:: Tâches à réaliser ::
1 – Relevez toutes les technologies personnelles portatives que l'entretien sur les nouvelles technologies cite entre parenthèses.
2 – Reprenez l'entretien sur les nouvelles technologies à la suite de sa dernière phrase et poursuivez-le.

:: Extrait du texte ::

Est-ce que, après avoir réussi à communiquer à de nombreux lecteurs l'amour du "lien", de la relation vive, par La Horde du Contrevent, tu ne procèdes pas désormais à la mise en garde symétrique, ou inverse, notamment dans tout ce que tu dis sur l'usage des nouvelles technologies? Mettre en garde les gens contre l'interconnexion totale (et illusoire), la démultiplication des liens sociaux et des preuves d'existence de ceux-ci (le sms, les tchats alors qu'on s'est vu il y a 5 minutes ou qu'on va se voir dans un quart d'heure, etc.) qui devient une manière d'affirmer tous notre pouvoir sur tous (réponds-moi dans la minute par mail ou sur Facebook, etc.), les encourager à se ré-isoler, à se ménager des moments de solitude?
Comment perçois-tu l'évolution de tes propres convictions sur toutes ces questions? Tout découle logiquement des premières intuitions que tu avais à l'époque de la Zone, ou bien as-tu eu une réelle évolution, des changements dans tes convictions? si oui, à la faveur de quels événements, de quelles lectures se sont-ils produits?


Arrff, j'aurais pu essayer de ne pas lire cette question terrible mais bon, c'est Systar quand même, l'homme qui a tiré mon neveu du néant philosophique et le seul type qui vote à droite en pensant au-dessus de son cerveau reptilien ! Mad

Ce qui est précieux, c'est d'être face à un phénomène qui contredit ses certitudes. Et force à penser. Comme beaucoup de gens (penseurs ou pas), j'ai longtemps considéré comme acquis la montée de l'individualisme, l'éclatement du commun, la fragmentation des sociétés en atomes isolés, l'attaque sur les liens et comme beaucoup, j'ai lié ce phénomène à l'explosion du capitalisme consumériste, couplé aux techniques de manipulation de la psychologie humaine (marketing, pub, etc.). L'arrivée des technologies personnelles portatives (mobile, ordinateur portable, ipod, ipad, etc.) a confirmé cette intuition en dilatant la bulle individuelle et en permettant essentiellement une autogestion dynamique du soi (je gère ma musique, mes films, mes photos, mes lettres, mes relations,ma communication, mes activités, mon boulot, uniquement à partir d'interface homme-machine personnalisées et aisément manipulables, la trilogie clavier-écran-souris). Ce que j'appelle le technococon et qui est pour moi une sorte d'extension de l'utérus externe dont parle Sloterdijk, ou de la fameuse clairière de Heidegger, qui en protégeant l'homme lui ouvre le monde, un monde appropriable, mais une clairière soudain vitrée, resteinte et réaménagée comme un cocon souple et communicant.

Tout ça est très joli mais n'explique pas forcément l'explosion des réseaux sociaux et des technos de communications instantanées, qui trahissent, dans le même mouvement, une quête frénétique de l'autre, des relations à l'autre et peut-être une peur inconsciente de l'isolement définitif, bref une forme d'abréaction à l'individualisme triomphant, ou censément triomphant.
En fait, depuis quelques années, je n'ai plus cette sensation d'accroissement de l'isolement individuel dans nos sociétés, je ressens au contraire un reflux et un appel à l'autre, qui contredisent mes hypothèses confortables (car favorisant une lutte claire) de la zone du dehors.

:: Documents sources ::
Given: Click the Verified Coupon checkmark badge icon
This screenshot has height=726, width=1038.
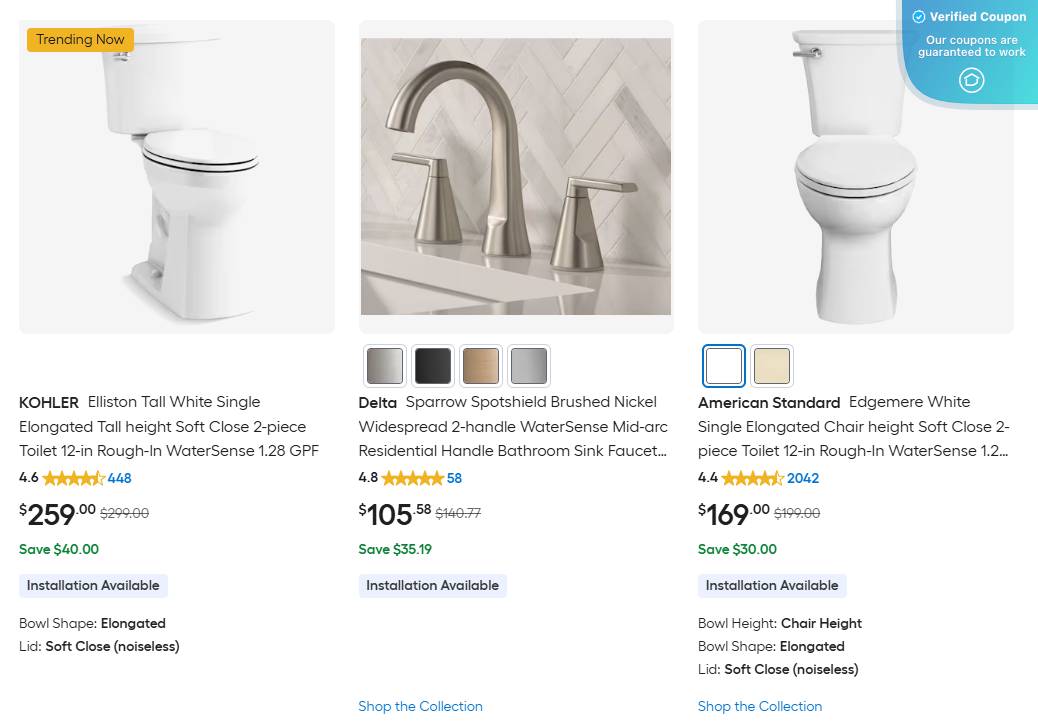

:: Réponses aux tâches ::
1 – mobile, ordinateur portable, ipod, ipad

2 –
Ce qui m'apparaît, c'est que cette connectivite aigue, cette flambée des réseaux sociaux, elle répond et conjure en partie l'individualisme, oui, mais elle génère aussi une nouvelle forme d'individualisme connecté, de lien froid, de "gestion" tactique du lien qui me semble extrêmement confortable et jouissive. Les gens ne supportent plus aujourd'hui que les liens choisis. Or le lien subi nous forge, plus encore, que le choisi, et il nous fait adulte (je pense) en nous obligeant à renoncer à la toute-puissance. Il y a aussi un autre phénomène latent : la recherche d'une fusion à froid, à distance, que permet le réseau. On fusionne sans se confronter, sans se faire face, abstraitement. On est ensemble sans y être, exactement comme en ce moment sur ce forum. On communique dans un non-lieu, avec un non-corps et une techno de reliance qui le redonne sous forme de signes.

Alors ce que tu dis sur le lien est très juste : la horde, comme la volte, sont un rêve de lien, un rêve incarné de lien et Annah à travers la Harpe, ma dernière nouvelle, tout comme So Phare away, sont une mise en garde réciproque contre le continuum absolu de communication et d'échanges qu'on cherche à nous imposer. L'injonction du joignable, si présente. Comme si cette société ne pouvait que concevoir l'individualisme, cette bulle soft du citoyen consommateur de soi qu'ARTICULÉ, comme un contrepoids, au continuum d'une communication rassurante, maternante parce qu'elle nous retient dans la sensation d'être repéré, situé, reconnu, contactable, pas largué.
Bref, je suis obligé d'essayer de penser une nouvelle forme de l'individualisme et du lien qui naît d'événements anthropotechniques majeurs (la naissance du web, l'apparition du portable, la connectivité continue permanente, le GPS). Et obligé de me dire : comment se situer dans ce monde ? Qu'offrir de libre ?
Et c'est complexe parce qu'aujourd'hui, c'est dans les trous du réseau, entre les mailles de la trame, dans cette zone libre et précaire que j'appelle l'intersticiel (un ciel logé dans un pli du logiciel qui fabrique le ciel) qu'on peut aménager une forme de respiration, hors contrôle (car être continument joignable, c'est s'offrir nu au contrôle réticulé). Ne pas être sur Facebook, ne pas avoir de portable, d'ipod, de jeu vidéo portatif, flotter, être flou, même plus en opposition : furtif.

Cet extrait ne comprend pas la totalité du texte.